## Prompt
Copy out the data below verbatim.

## Saved data entries
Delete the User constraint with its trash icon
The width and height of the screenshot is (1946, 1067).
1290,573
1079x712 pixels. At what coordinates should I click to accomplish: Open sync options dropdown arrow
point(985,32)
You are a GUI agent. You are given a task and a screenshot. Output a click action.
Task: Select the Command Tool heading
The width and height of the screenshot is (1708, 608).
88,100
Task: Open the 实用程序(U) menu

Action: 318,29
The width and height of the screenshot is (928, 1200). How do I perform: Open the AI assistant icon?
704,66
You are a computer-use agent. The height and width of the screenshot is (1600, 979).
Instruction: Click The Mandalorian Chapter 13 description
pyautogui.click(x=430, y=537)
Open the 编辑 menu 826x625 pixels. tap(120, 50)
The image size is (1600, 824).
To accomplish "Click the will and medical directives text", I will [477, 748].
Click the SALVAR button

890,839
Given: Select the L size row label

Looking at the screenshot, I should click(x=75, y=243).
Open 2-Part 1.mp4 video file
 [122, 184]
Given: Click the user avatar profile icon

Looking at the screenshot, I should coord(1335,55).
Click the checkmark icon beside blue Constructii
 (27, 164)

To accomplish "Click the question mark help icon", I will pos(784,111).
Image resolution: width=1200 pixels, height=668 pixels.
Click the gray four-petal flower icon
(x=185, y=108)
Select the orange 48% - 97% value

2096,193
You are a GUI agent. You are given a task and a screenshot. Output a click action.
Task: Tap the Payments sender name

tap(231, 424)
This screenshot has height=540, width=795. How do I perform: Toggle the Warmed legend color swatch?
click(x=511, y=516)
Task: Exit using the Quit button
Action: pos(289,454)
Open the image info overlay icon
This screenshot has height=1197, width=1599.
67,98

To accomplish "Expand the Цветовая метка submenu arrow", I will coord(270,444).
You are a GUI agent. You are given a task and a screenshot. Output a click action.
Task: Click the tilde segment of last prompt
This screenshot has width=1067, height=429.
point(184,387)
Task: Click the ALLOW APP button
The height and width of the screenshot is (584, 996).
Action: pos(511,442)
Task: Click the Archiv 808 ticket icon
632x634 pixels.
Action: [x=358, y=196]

## Written answer
Delete the User constraint with its trash icon
The width and height of the screenshot is (1946, 1067).
1290,573
1079x712 pixels. At what coordinates should I click to accomplish: Open sync options dropdown arrow
point(985,32)
You are a GUI agent. You are given a task and a screenshot. Output a click action.
Task: Select the Command Tool heading
The width and height of the screenshot is (1708, 608).
88,100
Task: Open the 实用程序(U) menu

Action: 318,29
The width and height of the screenshot is (928, 1200). How do I perform: Open the AI assistant icon?
704,66
You are a computer-use agent. The height and width of the screenshot is (1600, 979).
Instruction: Click The Mandalorian Chapter 13 description
pyautogui.click(x=430, y=537)
Open the 编辑 menu 826x625 pixels. tap(120, 50)
The image size is (1600, 824).
To accomplish "Click the will and medical directives text", I will [477, 748].
Click the SALVAR button

890,839
Given: Select the L size row label

Looking at the screenshot, I should click(x=75, y=243).
Open 2-Part 1.mp4 video file
 [122, 184]
Given: Click the user avatar profile icon

Looking at the screenshot, I should coord(1335,55).
Click the checkmark icon beside blue Constructii
 (27, 164)

To accomplish "Click the question mark help icon", I will pos(784,111).
Image resolution: width=1200 pixels, height=668 pixels.
Click the gray four-petal flower icon
(x=185, y=108)
Select the orange 48% - 97% value

2096,193
You are a GUI agent. You are given a task and a screenshot. Output a click action.
Task: Tap the Payments sender name

tap(231, 424)
This screenshot has height=540, width=795. How do I perform: Toggle the Warmed legend color swatch?
click(x=511, y=516)
Task: Exit using the Quit button
Action: pos(289,454)
Open the image info overlay icon
This screenshot has height=1197, width=1599.
67,98

To accomplish "Expand the Цветовая метка submenu arrow", I will coord(270,444).
You are a GUI agent. You are given a task and a screenshot. Output a click action.
Task: Click the tilde segment of last prompt
This screenshot has width=1067, height=429.
point(184,387)
Task: Click the ALLOW APP button
The height and width of the screenshot is (584, 996).
Action: pos(511,442)
Task: Click the Archiv 808 ticket icon
632x634 pixels.
Action: [x=358, y=196]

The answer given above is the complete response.